Nachdem sie als Lehrerin an einer Vorbereitungsschule gearbeitet hatte, fand Amos eine Anstellung im Atelier von Dorothy Liebes, einer Textildesignerin, die dazu beitrug, die Weberei aufzuwerten. Die Erfahrungen mit Liebes, für die sie ein Jahrzehnt lang arbeitete, weckten in Amos ein Interesse am Handwerk, das sie während ihrer gesamten Laufbahn begleitete. In Interviews verglich Amos die Malerei mit dem Handwerk. „Selbst die Leinwand ist für mich ein Textil“, sagte sie einmal. Von 1977 bis 1978 war Amos Co-Moderatorin der handwerklich orientierten Fernsehserie Show of Hands.

In den 80er Jahren begann Amos, Gemälde für eine Serie mit dem Titel „Falling“ zu schaffen, die Figuren zeigt, die durch riesige Räume stürzen. „Mir gefiel die Vorstellung, dass, wenn man durch die Luft fällt, jemand da ist, der versucht, einen aufzufangen, oder jemand, der sich an einem festhält, so dass man zu zweit ist“, sagte Amos.
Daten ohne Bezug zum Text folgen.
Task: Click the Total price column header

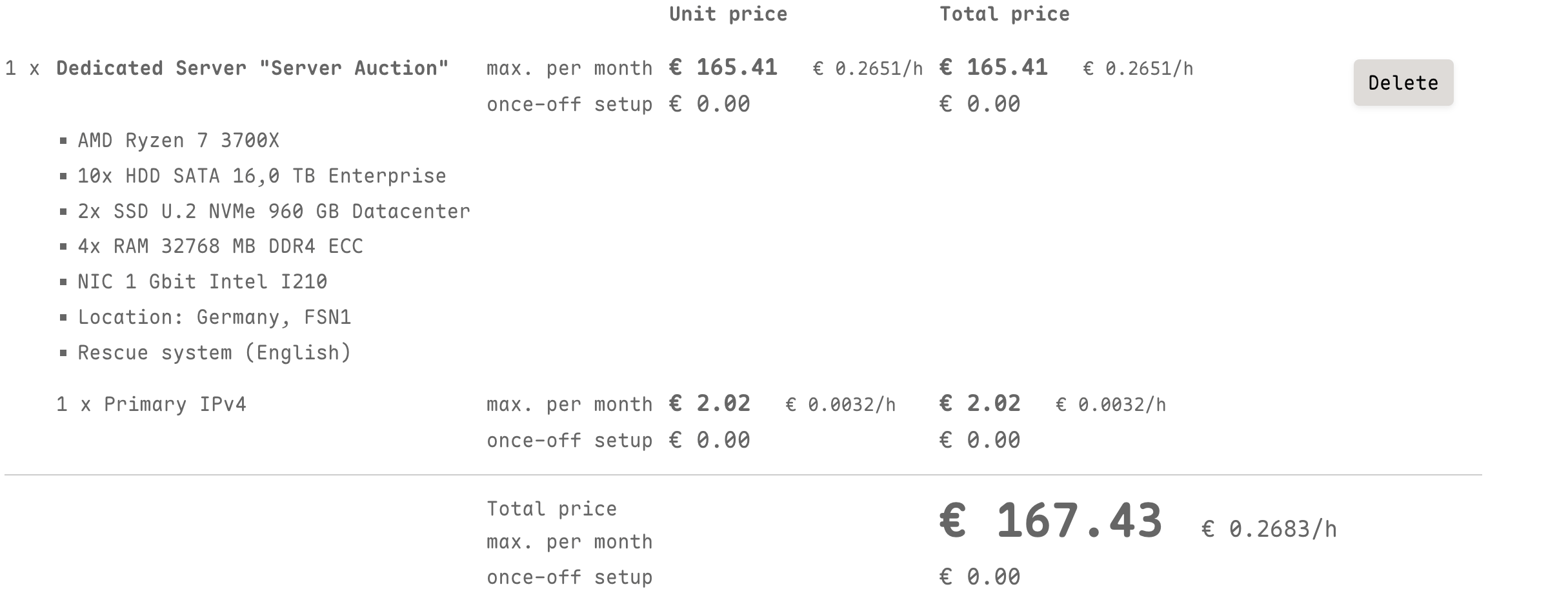Action: point(1004,14)
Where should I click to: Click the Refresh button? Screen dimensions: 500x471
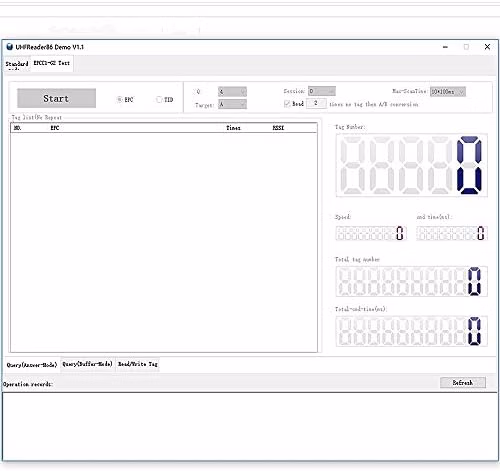coord(463,383)
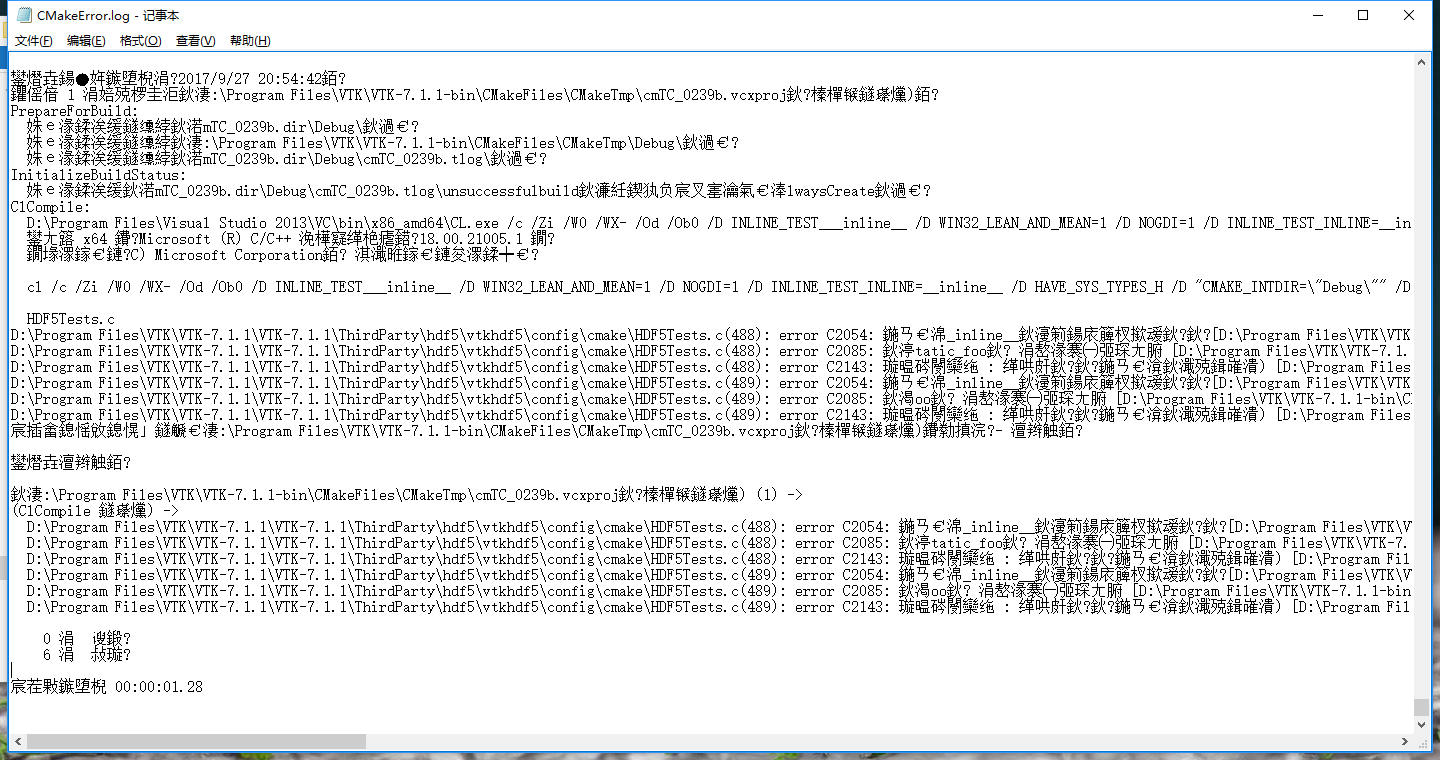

In einem denkwürdigen Werk aus dieser Serie fällt Amos durch einen bläulichen Himmel und hält sich an einem Bild ihrer Mutter fest.
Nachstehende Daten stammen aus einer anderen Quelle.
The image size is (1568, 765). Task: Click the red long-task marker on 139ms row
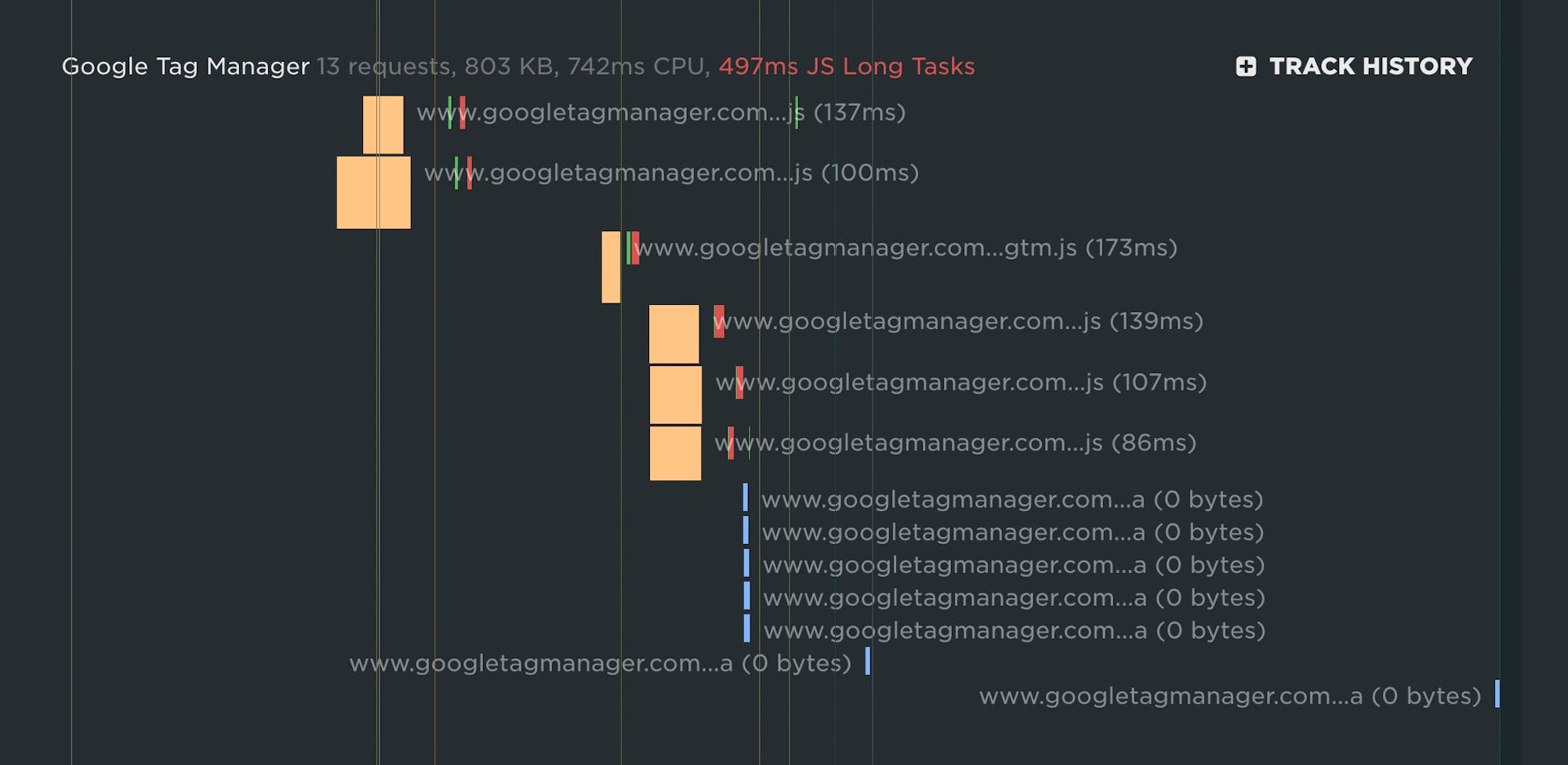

Nach dieser Serie schuf Amos Werke, die all ihre Interessen mit ihren Erfahrungen mit Textilien und Druckgrafik verbanden. (In den 70er Jahren hatte sie an der Druckwerkstatt des Künstlers Robert Blackburn teilgenommen.) In vielen dieser Arbeiten spiegelt sich das Gefühl wider, dass Amos mit dem Weißsein der Kunstgeschichte unzufrieden war. Für Muse Picasso (1997) formte sie eine Leinwand in Form eines Malerkittels, in dessen Mitte sie ein Bild von Pablo Picasso platzierte und es mit Rondellen umgab, die Bilder von afrikanischen Masken und ihr eigenes Bild zeigten. Beide sind von afrikanischen Stoffen und Wörtern wie „Meister“ umgeben – eine ausdrückliche Anerkennung der Geschichte von Rassismus, Kolonialismus und Sklaverei in Afrika, die Picasso nicht sah, als er sich von den Masken des Kontinents inspirieren ließ.
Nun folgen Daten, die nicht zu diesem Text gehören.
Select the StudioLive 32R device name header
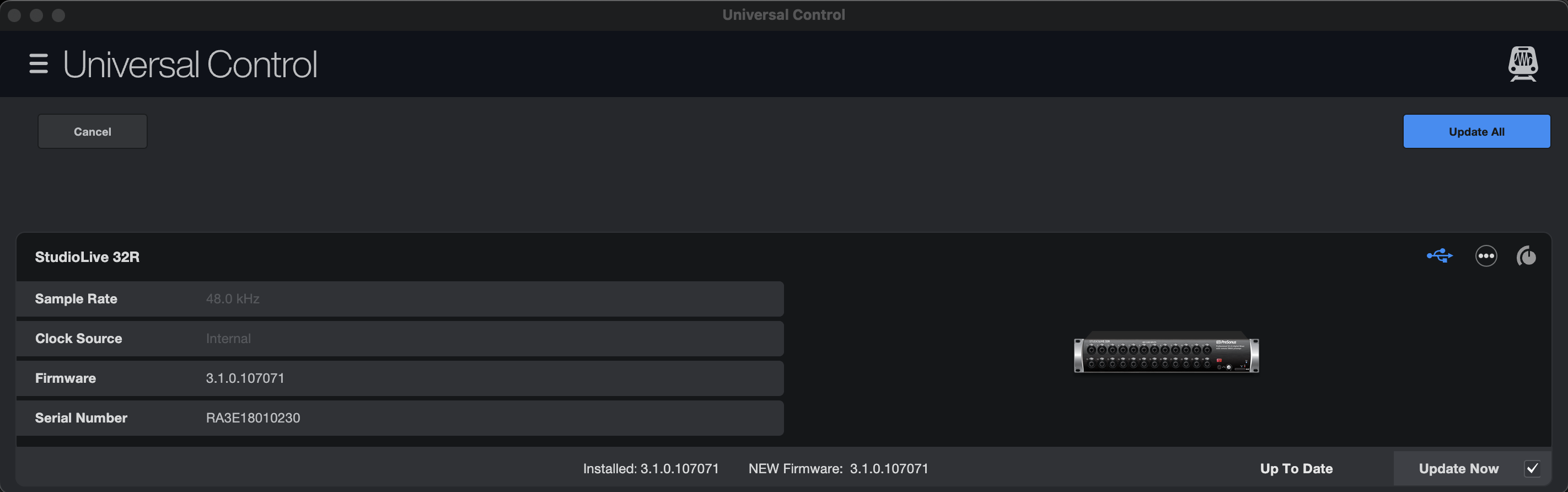 coord(87,256)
Selbst im letzten Jahrzehnt hatte Amos weniger Anerkennung erhalten, als sie verdiente. Das Studio Museum in Harlem veranstaltete in den 90er Jahren eine Übersichtsausstellung, und Art in General in New York präsentierte eine Ausstellung, die auf Reisen ging. Aber nur wenige große Institutionen hatten Interesse an ihrer Arbeit gezeigt. „Ich wache morgens auf und sage: ‚Ich habe ein Werk im Museum of Modern Art. Ich frage mich, ob es immer noch da ist“, sagt sie, „und ich frage mich, ob ich aus der Sammlung gestrichen worden bin. „Und ich frage mich, wie es kommt, dass niemand weiß, wer ich bin.“

Das Werk im MoMA wurde jedoch nicht aus der Sammlung entfernt, und jetzt besitzt das Museum fünf weitere Werke von Amos. Zu den anderen Institutionen, die wichtige Werke von Amos besitzen, gehören das Cleveland Museum of Art, das Whitney Museum und das Brooklyn Museum. Eine Retrospektive von Amos soll 2021 im Georgia Museum of Art in Athen eröffnet werden.